Menjelang masa kontrak Januari, Agustina menyebut Dishub masih memiliki waktu untuk memastikan seluruh armada benar-benar layak jalan. Ia pun meminta laporan lengkap terkait kondisi bus dan hasil uji KIR, karena ingin melihat langsung kesiapan setiap unit.
“Saya minta kondisi bus dan uji KIR benar-benar dilaporkan kepada saya. Saya mau melihat sendiri. Bukan berarti saya suudzon, seolah-olah uji KIR dilakukan tanpa bus datang. Tetapi saya ingin memastikan bahwa proses uji itu dilakukan dengan benar, karena ini menyangkut keselamatan penumpang,” tegasnya.
Lebih lanjut, Agustina mengatakan Dishub telah diminta mempercepat proses uji petik agar selesai sebelum 1 Januari.
“Kemarin sudah diupayakan supaya uji petiknya bisa rampung jauh sebelum tanggal 1 Januari. Kalau ada apa-apa, misalnya tidak lolos, silakan diperbaiki. Kalau dua kali tidak lolos, perbaiki lagi. Kalau tetap tidak lolos, ya sudah, bus itu harus diganti. Bus yang tidak layak tidak boleh jalan, yang layak silakan beroperasi. Kira-kira seperti itu,” ujarnya.
Sebelumnya, Agustina juga menyampaikan kekesalannya terhadap pihak ketiga pengelola BRT yang dinilai gagal menjaga keamanan armada.
Belum lama ini, sebuah BRT terlibat kecelakaan di Jalan Abdurrahman Saleh, Kecamatan Semarang Barat, setelah diduga tidak kuat menanjak.
Insiden yang terjadi pada Rabu (26/11/2025) sekitar pukul 16.42 WIB itu menyebabkan tiga orang luka-luka dan harus dilarikan ke rumah sakit.
Di awal bulan yang sama, satu unit BRT juga mengalami kebakaran pada Minggu (2/11/2025). Beruntung, kejadian tersebut tidak menimbulkan korban jiwa.
Melihat rentetan kejadian tersebut, Agustina mengaku telah memberikan teguran keras kepada pihak pengelola.
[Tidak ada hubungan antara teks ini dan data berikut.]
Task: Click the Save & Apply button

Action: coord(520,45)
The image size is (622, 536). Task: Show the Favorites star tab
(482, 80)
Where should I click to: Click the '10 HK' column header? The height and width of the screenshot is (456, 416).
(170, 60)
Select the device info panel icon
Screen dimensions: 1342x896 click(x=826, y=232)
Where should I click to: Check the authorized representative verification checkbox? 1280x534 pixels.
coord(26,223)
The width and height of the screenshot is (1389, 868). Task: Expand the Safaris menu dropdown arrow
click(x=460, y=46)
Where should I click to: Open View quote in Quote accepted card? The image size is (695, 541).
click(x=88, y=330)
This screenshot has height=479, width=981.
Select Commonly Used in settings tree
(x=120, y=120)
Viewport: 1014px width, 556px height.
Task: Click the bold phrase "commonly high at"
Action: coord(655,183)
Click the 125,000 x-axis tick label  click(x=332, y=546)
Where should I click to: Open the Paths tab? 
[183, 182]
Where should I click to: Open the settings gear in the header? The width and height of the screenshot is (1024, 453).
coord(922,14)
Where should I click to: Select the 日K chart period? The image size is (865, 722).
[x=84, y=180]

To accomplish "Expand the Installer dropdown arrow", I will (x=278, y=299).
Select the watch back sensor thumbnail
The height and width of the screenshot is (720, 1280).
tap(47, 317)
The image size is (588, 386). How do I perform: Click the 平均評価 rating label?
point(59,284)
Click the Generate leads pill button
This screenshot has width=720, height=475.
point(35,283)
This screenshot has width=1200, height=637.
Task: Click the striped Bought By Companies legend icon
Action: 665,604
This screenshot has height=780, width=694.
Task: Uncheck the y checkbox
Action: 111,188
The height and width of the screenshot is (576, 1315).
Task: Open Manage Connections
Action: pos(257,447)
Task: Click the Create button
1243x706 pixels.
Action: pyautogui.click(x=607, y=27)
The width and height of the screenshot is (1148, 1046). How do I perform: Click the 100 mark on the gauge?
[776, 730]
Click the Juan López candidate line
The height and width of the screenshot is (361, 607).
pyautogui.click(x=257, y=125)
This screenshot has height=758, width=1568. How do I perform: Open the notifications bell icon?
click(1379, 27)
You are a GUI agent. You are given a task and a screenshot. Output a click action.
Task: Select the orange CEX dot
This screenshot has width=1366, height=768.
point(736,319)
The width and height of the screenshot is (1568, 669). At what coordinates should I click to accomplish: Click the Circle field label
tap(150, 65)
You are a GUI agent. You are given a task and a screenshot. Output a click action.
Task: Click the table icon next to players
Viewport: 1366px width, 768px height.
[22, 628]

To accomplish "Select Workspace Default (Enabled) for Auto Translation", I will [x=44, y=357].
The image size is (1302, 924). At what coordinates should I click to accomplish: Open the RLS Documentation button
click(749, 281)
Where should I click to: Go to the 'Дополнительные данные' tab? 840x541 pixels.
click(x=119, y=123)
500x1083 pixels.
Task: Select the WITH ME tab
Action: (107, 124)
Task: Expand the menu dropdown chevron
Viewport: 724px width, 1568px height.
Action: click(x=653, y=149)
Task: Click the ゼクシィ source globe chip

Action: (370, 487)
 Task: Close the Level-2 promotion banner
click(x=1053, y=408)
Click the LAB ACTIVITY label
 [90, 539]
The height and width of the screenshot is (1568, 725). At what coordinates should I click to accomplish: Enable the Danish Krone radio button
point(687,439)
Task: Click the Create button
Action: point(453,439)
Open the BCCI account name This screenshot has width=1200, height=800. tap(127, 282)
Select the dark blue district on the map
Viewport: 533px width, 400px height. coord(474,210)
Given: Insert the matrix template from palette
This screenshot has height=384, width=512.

“Kita sudah tegur pihak ketiganya supaya kembali melakukan proses pemeriksaan. Ada beberapa hal yang menjadi indikasi, nomor satu sepertinya karena keberatan muatan, nomor dua mesinnya memang sudah tidak seperti baru, dan nomor tiga terkait sumber daya manusianya. Tiga hal ini kita evaluasi,” paparnya.